Allo stesso modo, dieci anni fa, i giochi di Sochi rappresentarono i prodromi dell’invasione della Crimea da parte di Putin. Sempiterni rapporti di forza e giochi di potere, economici come quelli che legarono le Olimpiadi ad Atlanta nel ’96, o politico-ideologici, che ad esempio ispirarono i boicottaggi occidentali a Mosca ’80 e quelli sovietici a Los Angeles ’84, il doping di stato di là del muro, il terrorismo del Settembre Nero e via discorrendo fino all’alba dei tempi.
Digressioni storiche a parte, tra meno di un mese sarà la volta della Francia: ospiterà i giochi una Nazione che vive della propria grandeur, storicamente predisposta a mostrarsi più grande della sua effettiva statura. Se già Charles De Gaulle avvertiva riguardo la necessità di “fingere” di essere ancora una potenza globale, è evidente come la grandeur, almeno paventata, abbia per la République un valore identitario, tattico e strategico: non a caso, consapevole delle crisi intestine, fino al 9 giugno Emmanuel Macron andava ricercando un ritorno alla storia più necessario che possibile, secondo un disegno fatto di politiche demografiche, riabilitazione dell’assimilazionismo, ripristino della coesione interna nel tentativo di ammansire le turbolente minoranze islamiche.
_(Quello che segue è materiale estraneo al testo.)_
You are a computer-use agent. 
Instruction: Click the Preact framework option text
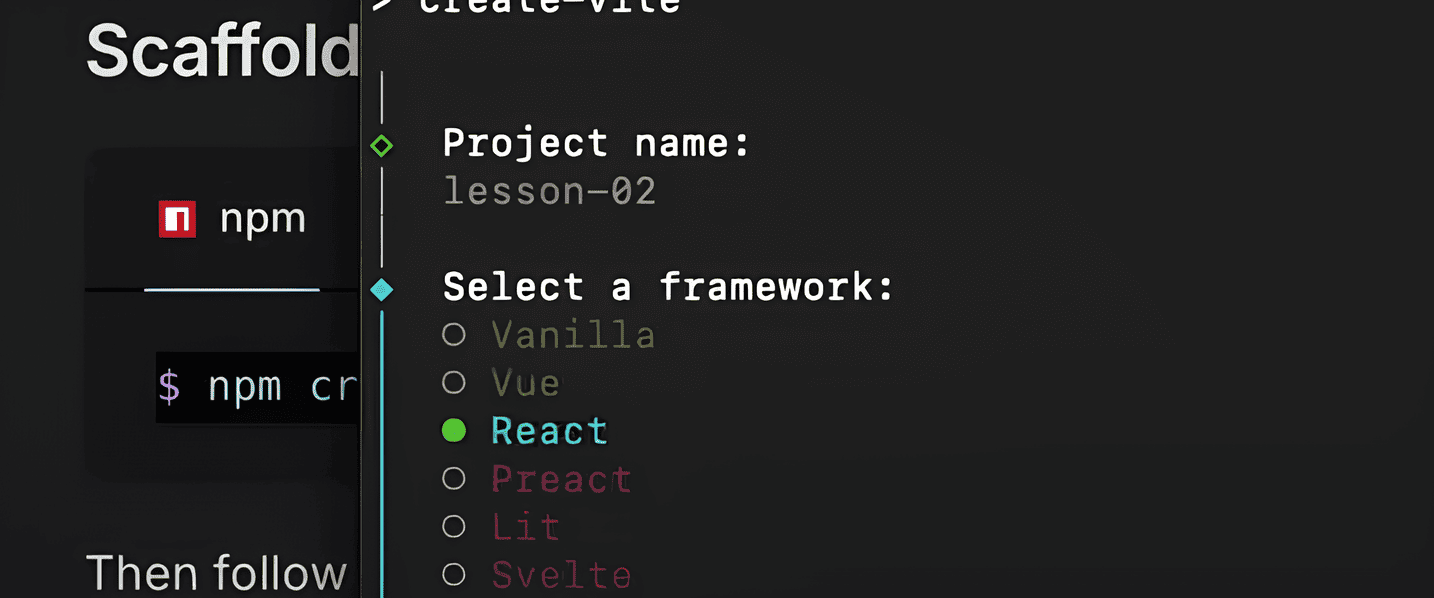point(561,479)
Tentativi velleitari per l’enfant prodige di Renaissance, con la Francia sconquassata da opposti estremismi, interpretati dal Fronte Popolare e dal Rassemblement National: poli antitetici che rientrano in realtà entro un comune schema dialettico e rappresentano, dal punto di vista antropologico, due sfumature di un unico fenomeno, vale a dire il decadimento socio politico e culturale, che diviene malcontento per la “crisi morale” delle élites.
Un fenomeno per molti aspetti simile a quello che portò alla singolare sconfitta con la Germania nel 1940. Jean-Luc Mélenchon e Marine Le Pen sono catalizzatori di un malcontento “dal basso”, affrontato in una chiave di lettura populista e critico verso le élites, alla ricerca di un disegno di una Francia minimalista, più attenta alle proprie esigenze interne che all’agognata ricerca di un posto tra le grandi potenze.
Al di fuori di sé, nodo critico e non trascurabile per l’Esagono è la perdita d’influenza nella fu Francafrique, dove nonostante il franco-CFA venga stampato in 14 Paesi (probabilmente ancora per poco), la regione è ormai segnata dalla penetrazione economica e militare di Turchia, Russia e soprattutto Cina. La Francia non ha potuto che assistere impotente allo sgretolamento della propria influenza in tutto l’ex impero, tra colpi di stato, nuove elezioni – come in Senegal – e accessi negati alle materie prime fondamentali come l’uranio (attualissima la questione Niger).